His close association with the International Trombone Association included appearances in workshops since 1972. He was one of its founding board members and served as its president in 1988–1990). Other workshops in which he performed recitals and solos included the 1976 International Brass Congress in Montreux, Switzerland, 1981 Low Brass Workshop at McGill University in Montreal, the Eastern Trombone Workshop since 1974, the Eastern Music Festival, Brevard Music Center, and Norfolk Chamber Orchestra.
He served as co-director of the Eastern Trombone Workshop along with John Melick held at Towson State University (1974-1979) in Baltimore, Maryland.
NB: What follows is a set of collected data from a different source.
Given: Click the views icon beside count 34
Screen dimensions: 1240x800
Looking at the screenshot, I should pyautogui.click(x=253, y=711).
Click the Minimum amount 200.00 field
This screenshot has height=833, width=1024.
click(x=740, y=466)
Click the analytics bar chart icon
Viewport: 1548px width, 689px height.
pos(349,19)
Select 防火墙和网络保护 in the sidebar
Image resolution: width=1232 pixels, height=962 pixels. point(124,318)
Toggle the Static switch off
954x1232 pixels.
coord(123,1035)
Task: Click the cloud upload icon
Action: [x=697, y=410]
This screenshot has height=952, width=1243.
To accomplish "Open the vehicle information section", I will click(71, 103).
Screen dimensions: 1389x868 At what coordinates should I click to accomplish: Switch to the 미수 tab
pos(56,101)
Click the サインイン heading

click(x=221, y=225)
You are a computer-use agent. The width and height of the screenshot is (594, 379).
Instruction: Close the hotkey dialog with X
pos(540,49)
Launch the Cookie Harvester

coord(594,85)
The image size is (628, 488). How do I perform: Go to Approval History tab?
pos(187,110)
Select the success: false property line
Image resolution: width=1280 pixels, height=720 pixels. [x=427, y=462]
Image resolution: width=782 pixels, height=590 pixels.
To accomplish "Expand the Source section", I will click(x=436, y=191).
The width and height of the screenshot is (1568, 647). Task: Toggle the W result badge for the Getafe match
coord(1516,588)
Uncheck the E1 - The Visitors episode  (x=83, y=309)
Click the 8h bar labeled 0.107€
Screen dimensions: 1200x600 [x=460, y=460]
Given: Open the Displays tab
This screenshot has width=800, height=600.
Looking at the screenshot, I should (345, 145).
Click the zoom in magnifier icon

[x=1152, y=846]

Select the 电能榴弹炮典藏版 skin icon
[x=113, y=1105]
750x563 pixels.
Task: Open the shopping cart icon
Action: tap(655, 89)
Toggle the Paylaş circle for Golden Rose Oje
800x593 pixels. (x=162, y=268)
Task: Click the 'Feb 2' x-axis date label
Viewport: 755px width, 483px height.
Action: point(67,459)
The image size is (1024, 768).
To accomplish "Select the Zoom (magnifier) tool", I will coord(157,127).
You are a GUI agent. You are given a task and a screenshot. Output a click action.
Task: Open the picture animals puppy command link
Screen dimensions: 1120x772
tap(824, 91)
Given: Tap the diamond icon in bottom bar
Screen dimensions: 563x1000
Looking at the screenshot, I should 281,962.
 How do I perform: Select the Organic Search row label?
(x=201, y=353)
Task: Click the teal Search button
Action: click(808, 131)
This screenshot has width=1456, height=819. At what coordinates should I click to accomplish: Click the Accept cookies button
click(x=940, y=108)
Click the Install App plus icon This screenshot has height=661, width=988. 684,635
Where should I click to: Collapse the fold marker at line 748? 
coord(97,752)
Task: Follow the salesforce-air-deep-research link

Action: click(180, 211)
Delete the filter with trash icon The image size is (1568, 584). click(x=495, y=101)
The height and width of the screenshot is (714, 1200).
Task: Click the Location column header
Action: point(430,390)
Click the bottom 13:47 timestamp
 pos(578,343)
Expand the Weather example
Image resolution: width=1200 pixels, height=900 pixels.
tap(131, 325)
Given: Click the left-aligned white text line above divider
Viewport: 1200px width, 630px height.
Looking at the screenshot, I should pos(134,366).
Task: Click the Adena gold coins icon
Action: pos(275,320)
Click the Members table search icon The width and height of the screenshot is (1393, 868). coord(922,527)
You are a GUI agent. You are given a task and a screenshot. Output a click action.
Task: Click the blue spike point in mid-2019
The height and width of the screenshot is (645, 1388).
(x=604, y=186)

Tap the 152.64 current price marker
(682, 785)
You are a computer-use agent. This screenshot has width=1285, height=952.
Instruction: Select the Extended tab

In 1980 the workshop moved to Florida State University, under the direction of Prof. William F. Cramer; in 1981 the workshop was hosted by Bill Campbell at the University of Miami. The U.S. Navy Band, under Chief Phillips (a Cramer student) took control of the workshop in 1983, thus bringing the event back to the DC area.
In 1993, U.S. Army Band solo trombonist Scott Shelsta, with support of Colonel Bryan Shelburn, commander of The U.S. Army Band, took hold of the reins of ETW. In 2014, at the 40th edition of the Workshop, Colonel Thomas Palmatier unveiled the workshop's new name: The U.S. Army Band's American Trombone Workshop.

==Publications==
- Several publications in the National Association of College Wind and Percussion Instructors Journal, The Instrumentalist and Accent
- Arrangements published by Kendor, Belwin-Mills, Kagarice Brass Editions, Briar Music. Ensemble publications.

==Discography==
- Recordings on London/Decca, Nonesuch, Library of Congress, Turnabout, Opus One, Stolat, and Sine Qua Non.
- Solo CD, Songs, Dances, and Incantations: American Music for Trombone, on Albany Records (2002).
- Other CDs: Calls and Echoes with Eastman Brass, Eastman CD Series;
- Eastman Trombone Choir 60th Anniversary CD, Eastman CD Series.

==Honors==
- He received the International Trombone Association's Highest Award for Pedagogy, Performance and Literature in 1999. A Lifetime Achievement Award from the International Trombone Association and the Neil Humfield Teaching Award in 2011 and a Lifetime Achievement Award from the Eastern Trombone Workshop in 2011.
- He was honored for his outstanding career as a musician and educator in April, 1997 by the New York Brass Conference for Scholarships at their Silver Jubilee Brass Conference in New York City.
- In 1997, he was given the Mu Phi Epsilon Musician of the Year award.